(DOCUMENT TEXT Opens)
This is just one example of a problem that you might run into with reg expression (and the list could get very long)

Yet, you would think (maybe with machine learning?) that a set of general rules could be programmed into the code.

Like:

IF sentence X contains the term "ulcerAND there is no negation THEN Ulcer_variable=1 ELSE Ulcer_Variable=0

 

Maybe wishful thinking, but as data volume, computing power and the sophistication of coding (and human laziness) increase, asking humans to input data using structured forms is not the way forward. We need tools to understand and analyse natural human language

 

 

As I said, maybe wishful thinking...  at least today

 

Thanks 

AM

SAS Super FREQ
Posts: 9,325

Re: Processing unstructured data into structured data for dummies

Hi:
A lot of what you describe sounds like the kind of data mining that people perform using SAS Text Miner tools (used with SAS Enterprise Miner). For an example of Data Mining with Text Miner, there is an Ask the Expert webinar that you can watch here: https://communities.sas.com/t5/Ask-the-Expert/SAS-Text-Miner-Getting-Started/ta-p/350616

cynthia
Regular Contributor
Posts: 150

Re: Processing unstructured data into structured data for dummies

The problem is well known. I won't go into more than that but the issues is that SAS is not the language to handle it. SAS, under the covers, has the capability of doing a lot of the heavy lifting but syntactically, it is not the appropriate choice.
(DOCUMENT TEXT Closes)
(GIVEN DATA Opens)
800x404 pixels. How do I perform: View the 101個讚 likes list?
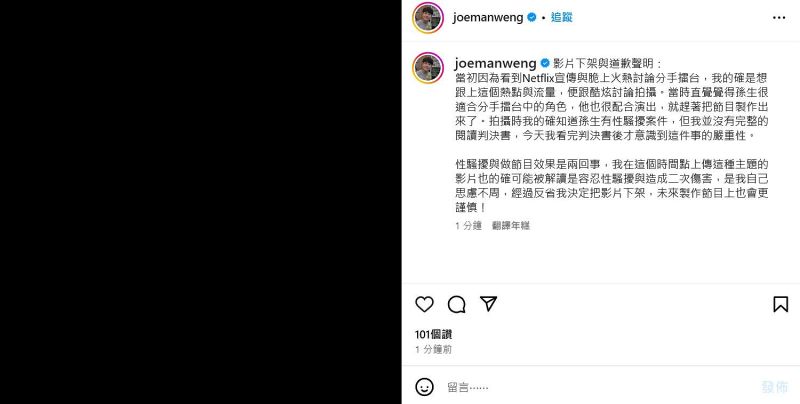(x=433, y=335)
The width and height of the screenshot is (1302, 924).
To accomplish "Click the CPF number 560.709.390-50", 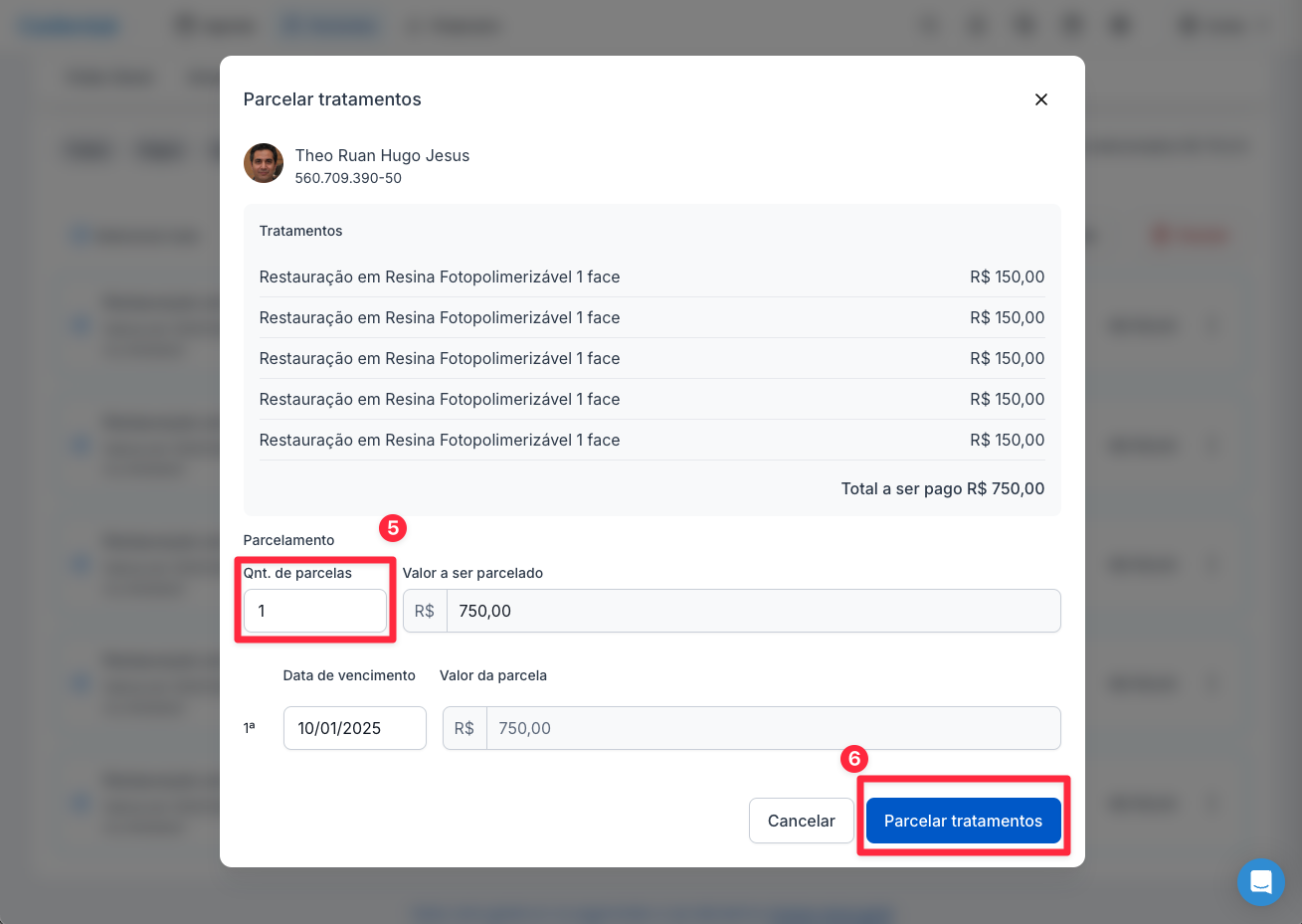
(GIVEN DATA Closes)
Translate this sentence from the forum thread into Spanish: "Yet, you would think (maybe with machine learning?) that a set of general rules could be programmed into the code."

Sin embargo, uno pensaría (¿quizás con aprendizaje automático?) que un conjunto de reglas generales podría programarse en el código.